Mr. Snyder sets two new records within his S11 categories. S11 is a category used within the Paralympics. Anyone who swims under this category denotes that they are severely visually impaired or blind. Swimmers are required to wear black out goggles and receive a tap on the shoulder as they approach the wall.
Snyder is an inspiration for his fellow Paralympic athletes, and to all Americans. After graduating from the Naval Academy in 2006, he proudly served his country as an explosive ordinance disposal officer. It was in 2011 during a tour in Afghanistan that Brad lost his eyesight after stepping on an IED while trying to help the victims of a separate bombing. As a true hero, Brad was in the water less than a year later competing for a spot on the US Paralympic Team. Fate granted him that wish and he quickly became one of the world’s fastest blind swimmers, taking home two gold medals and a silver.

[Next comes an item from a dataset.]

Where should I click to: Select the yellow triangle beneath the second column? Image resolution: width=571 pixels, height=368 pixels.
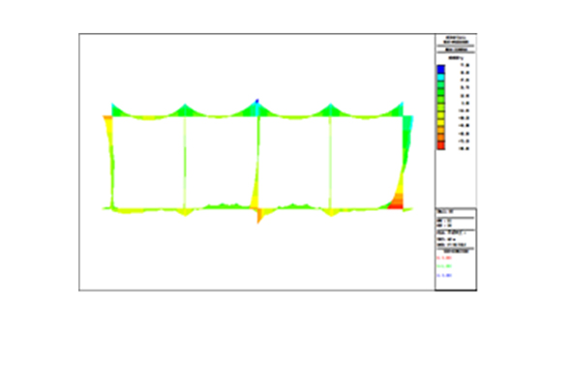(186, 212)
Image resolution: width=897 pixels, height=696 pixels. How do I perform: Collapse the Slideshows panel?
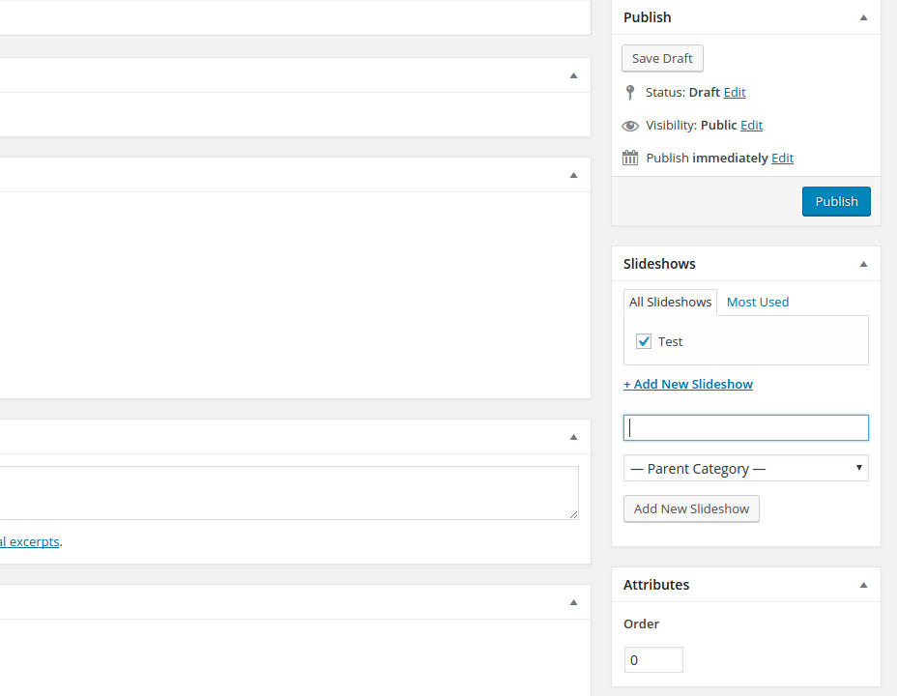click(863, 264)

The competition was held on the first weekend of the month at the US Naval Academy, which is located in Annapolis, Maryland. ECAC stands for the Eastern College Athletic Competition and includes team such as the University of Virginia, Army West Point, and the Naval Academy. For the first time in competition the ECAC launched it’s Inclusive Sports Initiative. It allows Paralympic athletes to score at meets and it blew expectations out of the water. Brad was not the only one who set records – in fact, there were 8 others.
Speaking to Swimming World, Brad released a statement showcasing his pride and approval of the inclusion initiative; “I’m immensely proud and excited about the ECAC inclusion initiative! I was honored to compete in the exhibition and I’m looking forward to seeing how the “disability” category is integrated next year. It is my most sincere hope that this inclusion initiative will serve as a model for other conferences to follow in the future. I think this is a win-win for all those involved.”
I salute Brad for his service to our country and for being a great American!